Quant à l’initiative du président de la République, qui avait annoncé que les enfants de la rue seraient définitivement retirés de la rue, la démarche est à «saluer», dit l’artiste, même si, nuance-t-il, Macky Sall n’est pas tout seul dans cette histoire. «Il écrit, signe et décrète, mais ce sont bien les parents qui envoient leurs enfants dans la rue ». Sans parler de la responsabilité des guides religieux eux-mêmes, des imams, des artistes, des citoyens, des uns et des autres.
MAM J ET MANJUL
L’album lui-même est assez spécial pour Mam J, ne serait-ce que parce qu’il a été réalisé au Mali, confié aux soins de Manjul, pseudonyme du multi-instrumentiste franco-malien Julien Souletie.

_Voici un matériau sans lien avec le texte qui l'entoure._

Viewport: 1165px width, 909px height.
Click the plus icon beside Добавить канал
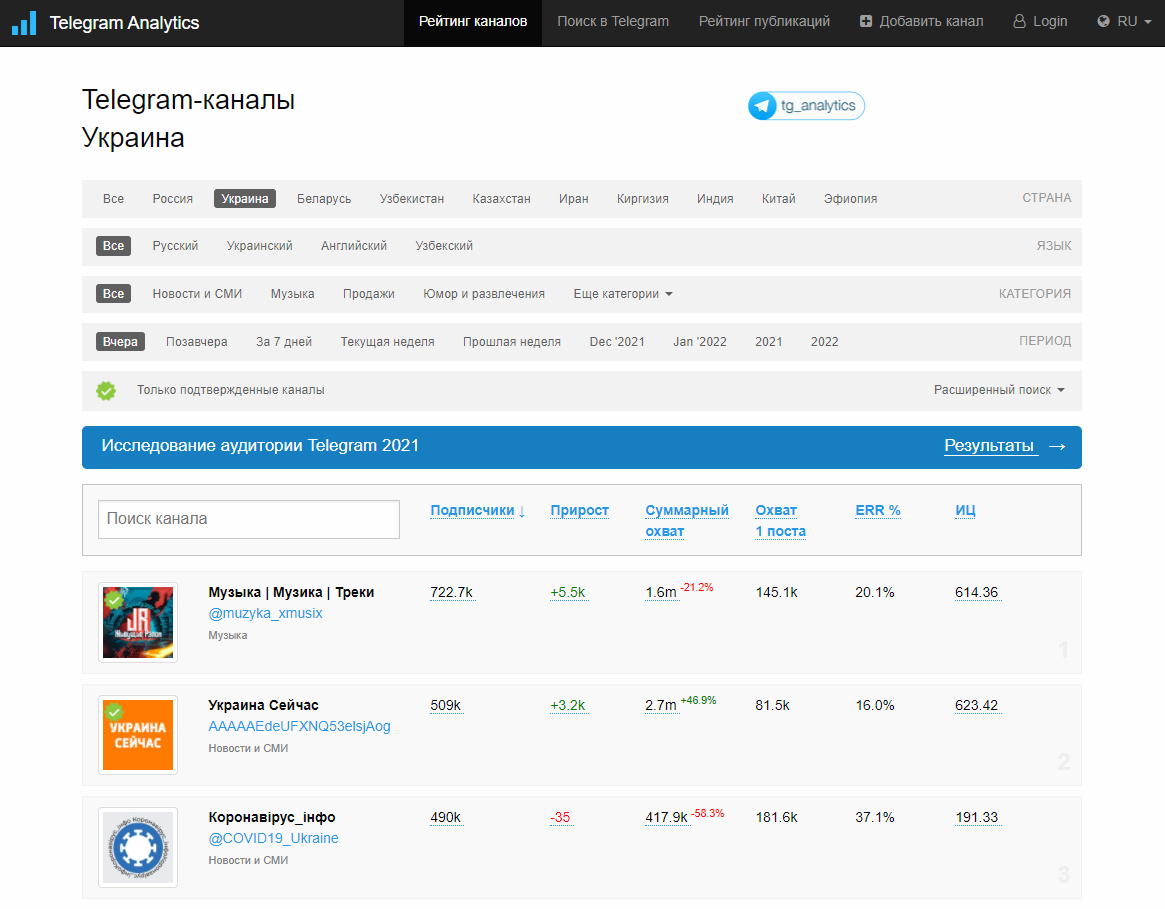tap(866, 21)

Un «album live, avec un technicien et plus de trois choristes, un batteur, un claviste, un bassiste, un trompettiste…» En plus de certains instruments traditionnels africains : la kora, le djembé etc.
Manjul, par hasard ? Certainement pas. Dans le milieu, disons que l’homme a la cote, puisqu’il a par exemple collaboré avec Salif Keïta, comme avec Amadou et Mariam, pour ne citer que ceux-là, et disons aussi que Mam J voulait évidemment un album digne de ce nom, mais pas que : «Si je suis allé jusqu’au Mali pour travailler avec Manjul, dit-il, c’est parce que je voulais que Lettre du Continent soit le meilleur album de reggae en Afrique».
Dixit un chanteur de reggae, qui a d’abord commencé par faire du rap. Mam J raconte comment, avec deux amis à lui, il avait lancé «Ndongo Yii» en 1996…Puis il y aura cette période d’incertitude. «Je cherchais mon chemin» se souvient-il, et c’est alors que le chanteur Faada Freddy, qui l’a entendu sur les deux registres, lui suggèrera de ne plus faire que du reggae, parce qu’il y mettait toute son «âme».
Son nom d’artiste, ou de scène, un code à déchiffrer, a justement quelque chose à voir avec l’âme : Mam, comme le diminutif de Mamadou, son prénom, J pour Jah, Ras pour rastafari, et Soul, pour l’âme en anglais. Vous savez tout, ou presque…
Un artiste engagé, qui estime qu’il ne faut surtout pas attendre de décrocher un Disque d’Or quand on est chanteur, ou d’être le président de la République quand on est un homme politique, pour s’impliquer. Pas question non plus d’attendre que les hommes politiques veuillent bien faire quelque chose.
Le chanteur n’hésite d’ailleurs pas à parler de «participation citoyenne», lui qui a lancé, de Nianing où il est installé, un certain nombre de projets : des lanternes contre l’obscurité, et contre l’insécurité, «une école une poubelle», «une gare routière une poubelle», une bouteille d’eau de javel pour chaque femme qui accouche, dans des zones où ce n’est pas toujours très évident, etc.
Si Mam J fait du social, c’est aussi pour chasser cette image d’un rasta «fumeur de chanvre indien», ou marginal. Mais comme il dit lui-même, mi- philosophe, mi- lucide, «c’est un long processus».
Dans une poignée de jours, ce sera le 36ème anniversaire du décès de Bob Marley (il avait 36 ans), et pour Mam J, il faudrait justement aller au-delà de cette date du 11 mai, l’une des rares occasions où l’on penserait un peu à eux, chanteurs et musiciens de reggae, qui retournent ensuite à leur quotidienne routine.